At a press conference outside One Police Plaza in Manhattan on Tuesday, Rep. Hakeem Jeffries (D-N.Y.) pointed to recent data showing that thousands of New Yorkers are getting arrested for possessing pot, most of them minorities.
“The new administration promised change, but instead we got more of the same,” Jeffries said, referring to Mayor Bill de Blasio’s campaign pledge to lower arrests for possessing small amounts of marijuana.
Data released earlier this month from the New York state Division of Criminal Justice Services shows that from January to March, more than 7,000 individuals were arrested in New York City for possessing small amounts of marijuana, and 86 percent of them were black or Latino. That number of arrests, Jeffries said, puts New York City on track to have just as many low-level marijuana arrests in 2014 as it did in 2013, when nearly 29,000 New Yorkers were busted for low-level marijuana possession.
The number of arrests in the first three months of 2014 are higher than they were in either of the last two three-month periods of Mayor Michael Bloomberg’s administration in 2013.
The vast majority of marijuana arrests in New York City are for the lowest misdemeanor charge — criminal possession in the fifth degree — in which the arrestee either possessed less than two ounces of marijuana, or had the drug “in public view.”
Since 1977, possession of less than 25 grams of marijuana — a little less than an ounce — has been decriminalized in New York state. Under the law, those caught with such a small amount of weed are subject to a $100 violation for a first offense.

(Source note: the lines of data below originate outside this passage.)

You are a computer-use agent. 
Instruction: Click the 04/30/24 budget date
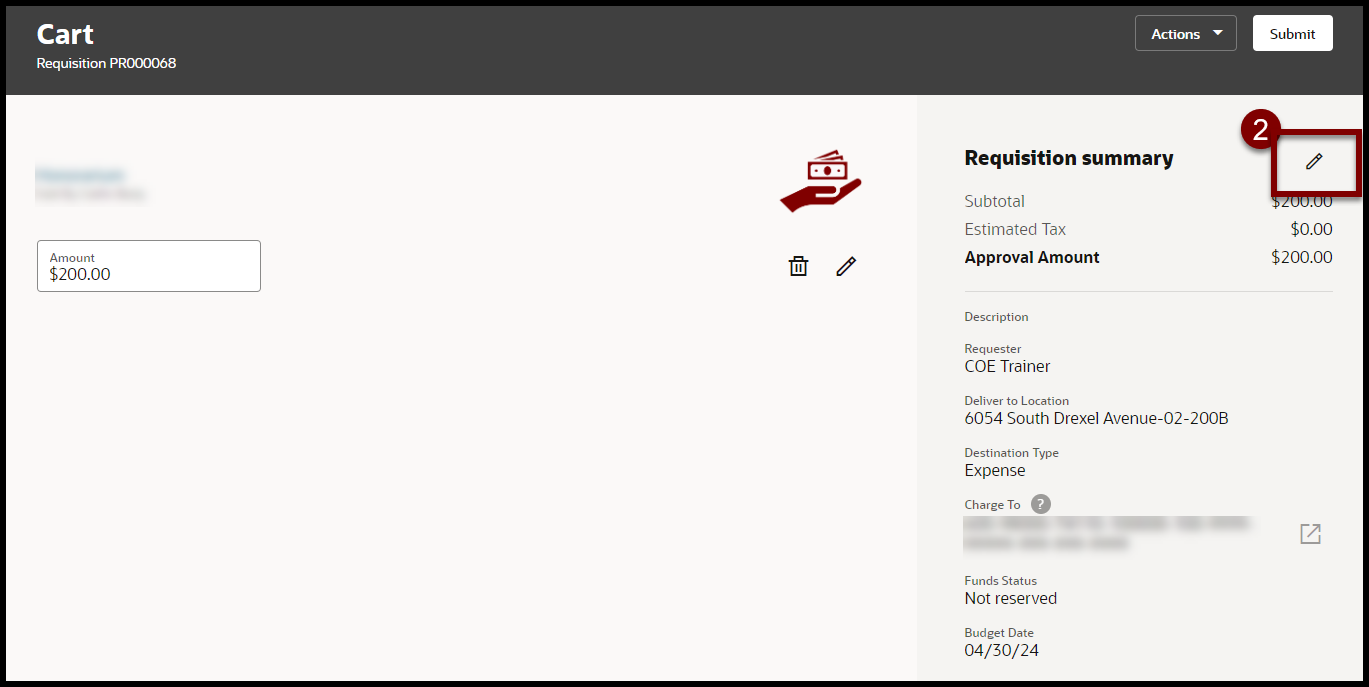[999, 650]
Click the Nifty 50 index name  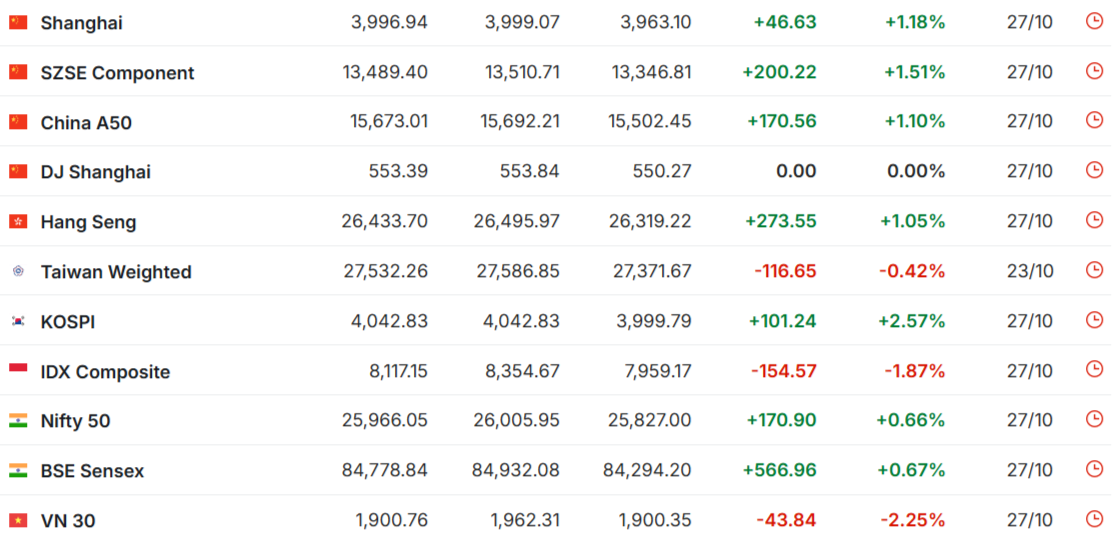pos(75,421)
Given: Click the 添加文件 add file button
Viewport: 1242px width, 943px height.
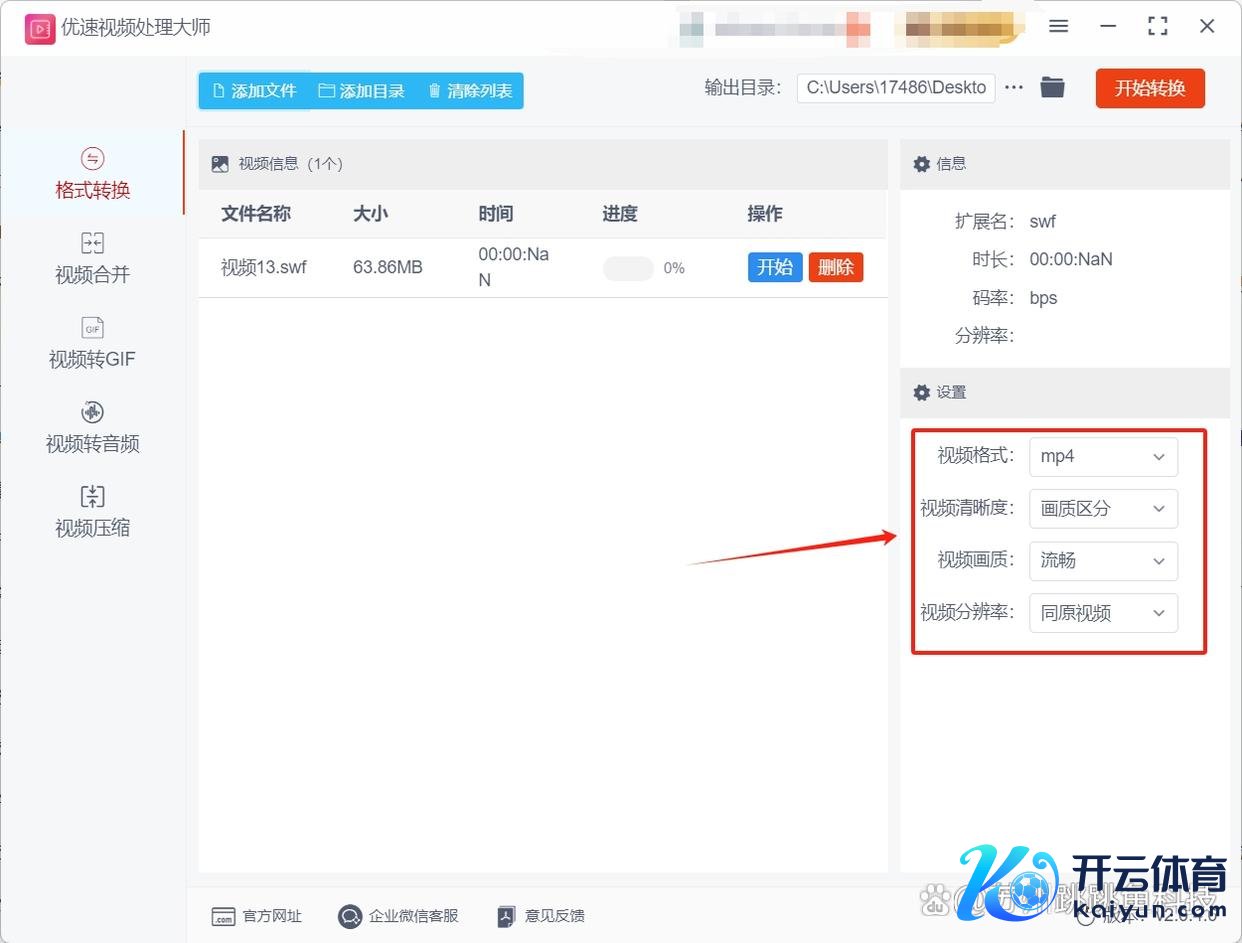Looking at the screenshot, I should tap(255, 91).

However, since the late-1990s, NYPD officers have been asking the hundreds of thousands of people they stop on the streets each year empty their pockets. In 2013, 85 percent of those people were black or Latino.
When pot comes out of the pocket, it becomes “in public view,” thus allowing police to make an arrest for misdemeanor criminal possession in the fifth degree. Arrestees can face up to three months in jail, and a criminal record.